Just got word that my friend Joan is half way through walking the Camino. She is seventy and alone and brimming over with courage and devotion. She loves God, Christ, and Mother Mary. Sometimes I get sad that a lot of kids today don't grow up with wonder and awe. When I get to know a friend like Joan, I feel so blessed to be fully in the presence of love. When she left for this walk, her courage and faith were so strong that she said if she died on the walk she would be happy. If she succeeded in finishing the pilgrimage she would be happy. If she had to turn back at any point she would be happy.
Her life has brought many of the usual challenges. They have made her more trustful and loving. How can we give this kind of gift to our kids and grand kids? What is the switch that turns a seemingly bad break into an opportunity to trust more? I think it is faith, believing in something that you can't prove. "Blind faith", what a great redundant expression! And blind faith kind of requires us to be grateful. If we can believe in a loving God, then all has to be well at all times. There can be no exceptions. If all is perfect because God loves us, then we have to be grateful at all times for the perfect out working of our lives.
I think this is my lesson from my friend Joan.
I think it is pretty much the same rap as I have given about karma, only with different words. Everyone who thinks about it has to know that at the mystical level, all great religions are the same. If you read the biographies of great mystics, you will forget the era, the religious affiliation, the words being used and find that the experiences they describe could often be interchangeable in a blind test. There it is again the 'blind' bit.
Many years ago when my son was starting college, I took him to a big auditorium at Harvard University to hear the great Sufi master, Pir Valiyat Inayat Khan. I wanted to see Pir at that time because he was very old and speaking nearby. It was a rare opportunity. This was my experience: We drove from New Hampshire and experienced all the usual tension of finding a parking lot in Harvard Square. (Sadly a very big challenge. The roads, after all were 400 year old cow paths.) Then the challenge of finding the building. Then the horror of seeing the line to get in. We got in. We found good seats. Pir V. came on the stage in all his handsome white robed, white haired, white bearded dignity.
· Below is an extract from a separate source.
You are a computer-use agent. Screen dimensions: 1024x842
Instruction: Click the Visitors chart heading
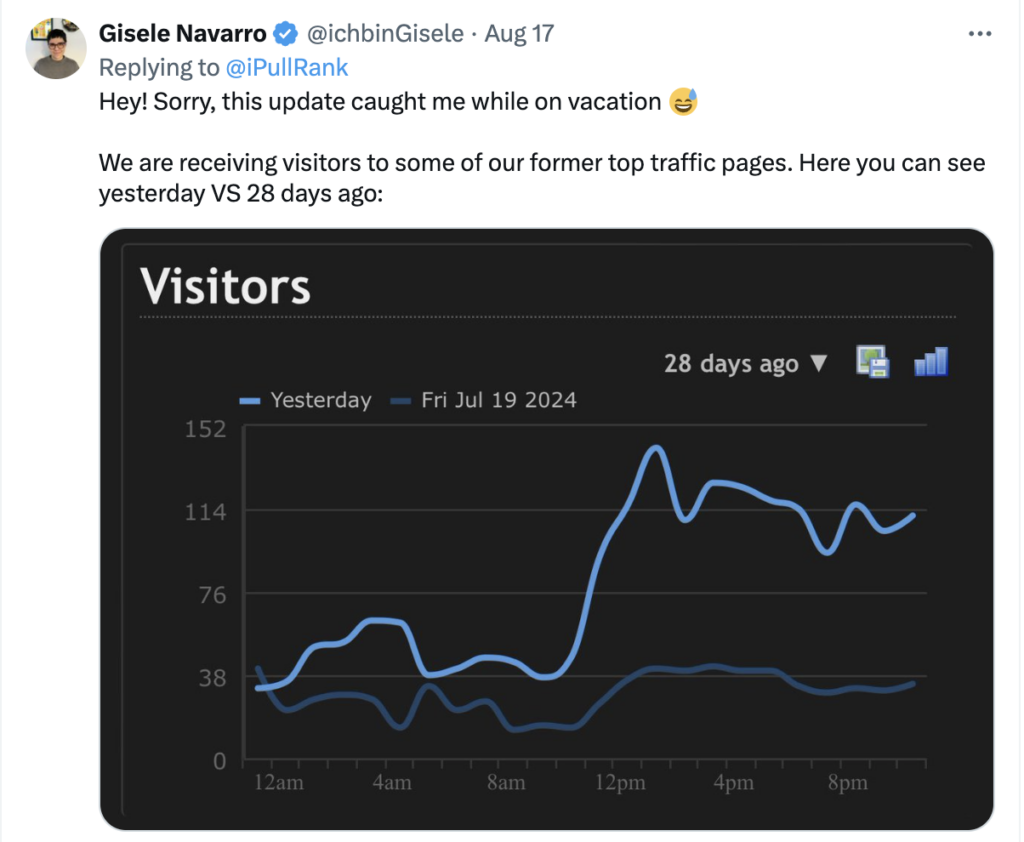point(226,287)
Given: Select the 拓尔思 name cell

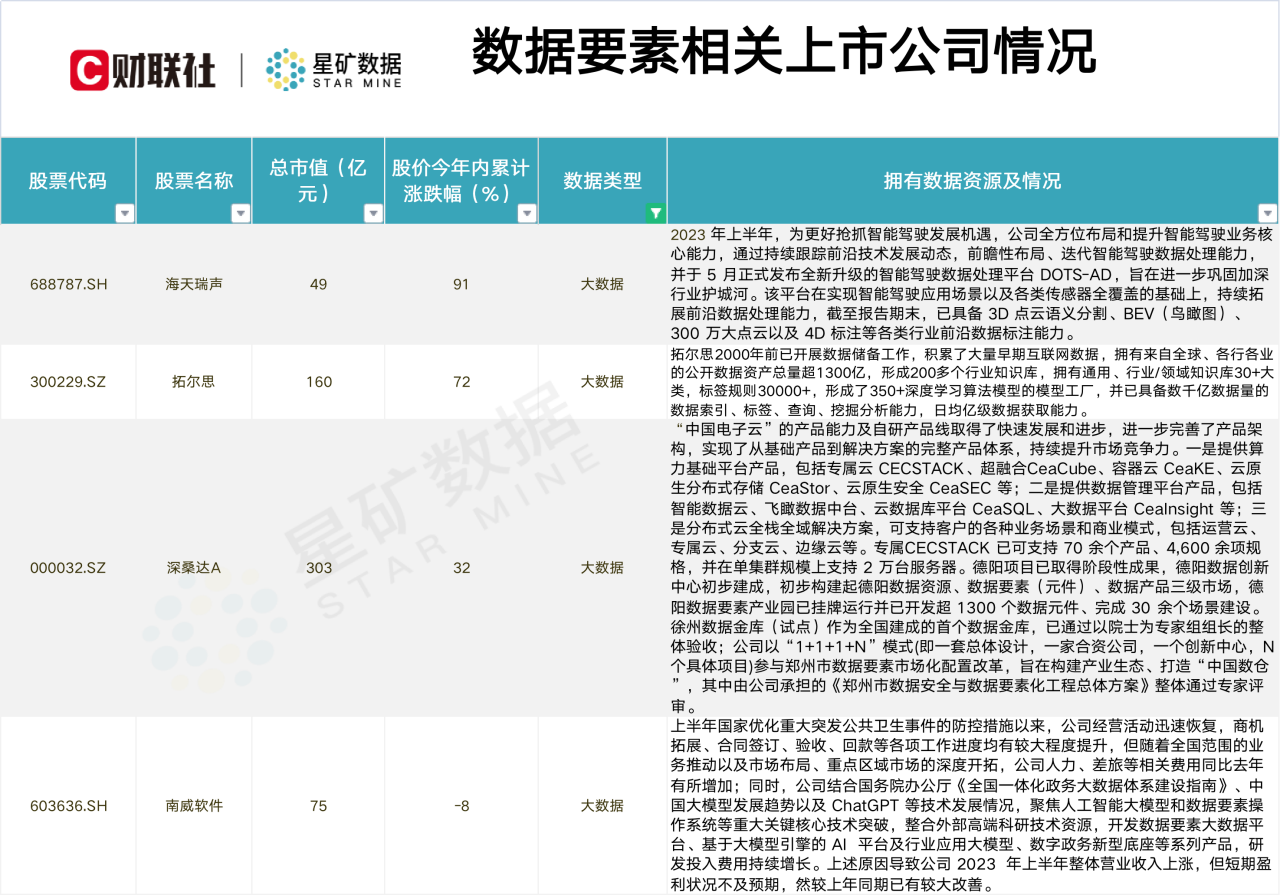Looking at the screenshot, I should pyautogui.click(x=194, y=382).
He looked out at the packed audience, buzzing with the chatter and excitement of all of us. He spoke and said that we didn't have time, and he didn't have time to talk "about" spiritual stuff. He said, "lets do it." He asked us to close our eyes and he would get us started on a bit of a meditation. Holy shit!. I closed my eyes, my last conscious thought was wondering if it would be boring, and then heard him saying to open our eyes. Two hours had passed like one second. I had been so far out in the universe that I had memories of looking at the earth from other times and fantastic distance. I felt vibrantly happy and totally peaceful.
He allowed as how "That was pretty great." Then he said because he was a musician he had prepared for us a little treat. He had practiced a group of singers who came onstage and sang The Hallelujah Chorus by Bach. It was a great treat. Then he thanked us a left the stage. You could have heard a pin drop. This was not your usual Harvard lecture. There was nothing to critique, no room to be intellectual. This was a pure mystical experience.
I was so spaced out that I couldn't drive for a while. I was forced to eat chocolate for quite a while to get back in my body. I am still grateful. I can still get a great flashback, although I have never been able to replicate that meditation.